Once an educator, always an educator


Anyone who knows Dr. Carl Brucker knows that he is a man who always has a joke up his sleeve. Upon first arriving at ATU, however, Dr. Brucker was on the opposite end of the joking. “In 1984, I was teaching at Jamestown College, a small private college in North Dakota, and my wife and I were anxious to move to a less challenging climate. I applied to a number of schools, including two in Arkansas: ATU and UAPB. I didn’t know anything about either school and in that pre-Internet era there was no quick way for me to find out much about them,” he said.

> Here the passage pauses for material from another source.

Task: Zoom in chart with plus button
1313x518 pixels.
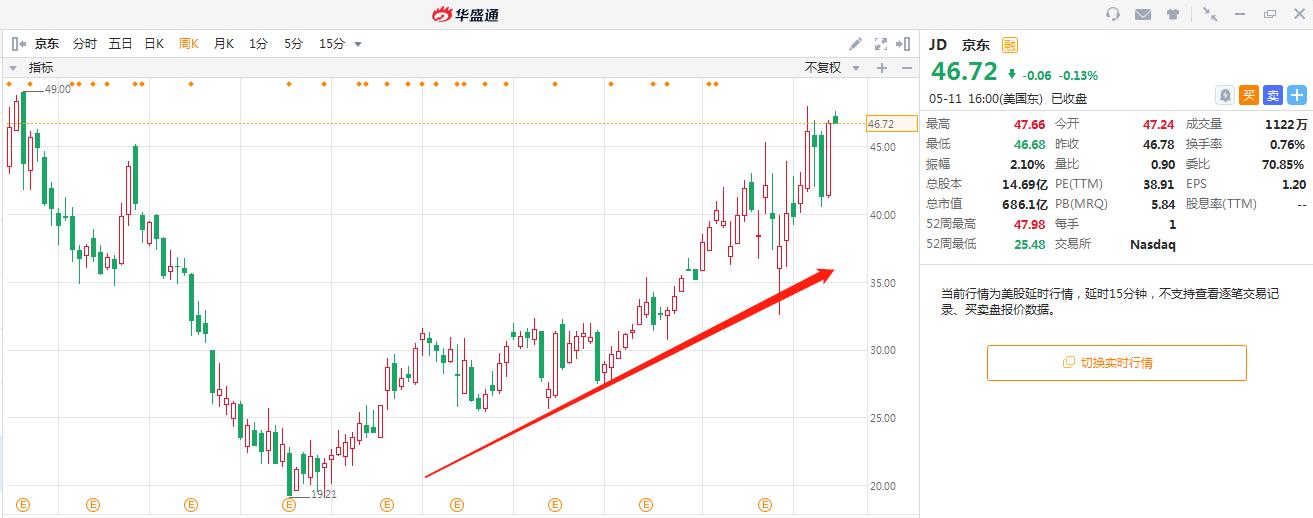Action: 882,68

“I was invited to interview by schools in Pennsylvania, West Virginia and Arkansas, but I was confused by the Arkansas invitation and thought I was going to UAPB. I was picked up at the airport in Little Rock the evening before my scheduled interview by an English faculty member who started driving me to Russellville. I panicked when I saw a road sign that indicated that Pine Bluff was in a different direction. When I asked about the route we were taking to Pine Bluff, my misunderstanding was revealed. The next day my driver was sure to let everyone at Tech know that I thought I was interviewing at UAPB. It became the running joke of the day, but they hired me anyway, so I knew they had a sense of humor,” Dr. Brucker said.

Though Dr. Brucker will be stepping down from his position as department head in June to focus on full-time teaching, he has allowed his 36 years in the position to help him grow and learn more about his pedagogy and philosophy.

“I was appointed department head in my second year at Tech and in those early years I concentrated on increasing the number of departmental majors, believing that number measured my performance. In my first three years the number of majors in English and Foreign Languages (the name of the department at that time) more than doubled, but as years have gone by I have become less interested in persuading students what to study and more interested in helping students find an academic and life path that suits their interests and goals whether or not it benefits our department,” he said.

He has always carried himself with an open mind and allowed his environment to speak for itself when it comes to his methodology. “Years of reading student evaluations has shown me that diversity is a strength. Having faculty with divergent teaching styles, backgrounds and beliefs best serves the divergent needs of our students. In my best moments this has helped me remember that my way is not the ‘right’ way. I have tried to become more reflective of my own practice and willing to adapt my practice to the evolving needs of our students. This effort to adapt keeps teaching fresh and exciting,” he said.

In reminiscing on the years he has spent here, Dr. Brucker recounts that there “are so many” memories that he has. “Some are personal such as Ardith Morris casting me, my father and my son in ‘Brigadoon’ and then arranging so the three of us had our own curtain call. Others are academic such as the times the author Norman Mailer came to Tech. But many are less dramatic, small moments when I saw students make breakthroughs, mastering skills or understanding concepts that  I believed they would never forget.”

As previously mentioned, Dr. Brucker is returning to full-time teaching, but he is excited to get back to the heart of what he is passionate about. “As a college student I never intended to teach and I reluctantly went to graduate school for the lack of anything better to do, but from the first moment I stepped into a classroom 52 years ago as a graduate teaching assistant at Rutgers University, I felt at home. The classroom is a place I love, in part because of what can happen there, in part because of the people who are in it. Classrooms can be sterile, stultifying places, but they can also be liberating and epiphanic spaces,” he said.

However, he pointed out that what he is looking forward to most is, well, “everything. I am eager to see if concentrating full-time on teaching will help me be a better instructor. I begin each semester with the goal that my classes will be transformative experiences for every student in them. They are rarely transformative for even a single student, but I keep trying with the naïve belief that I might reach the goal someday.”

Dr. Brucker is well-deserving of recognition after the decades that he has dedicated to the Department of English and World Languages. Even though he is turning in the metaphorical towel embroidered “department head,” he does not plan on retiring any time soon, simply because he loves being in the classroom so much.

Circling back to his reputation as a jokester, Dr. Brucker famously said several times, “I’m never going to retire. I want to keep teaching for as long as I can, that way, if I die in class, at least I will have 30 people who will never forget who I was.”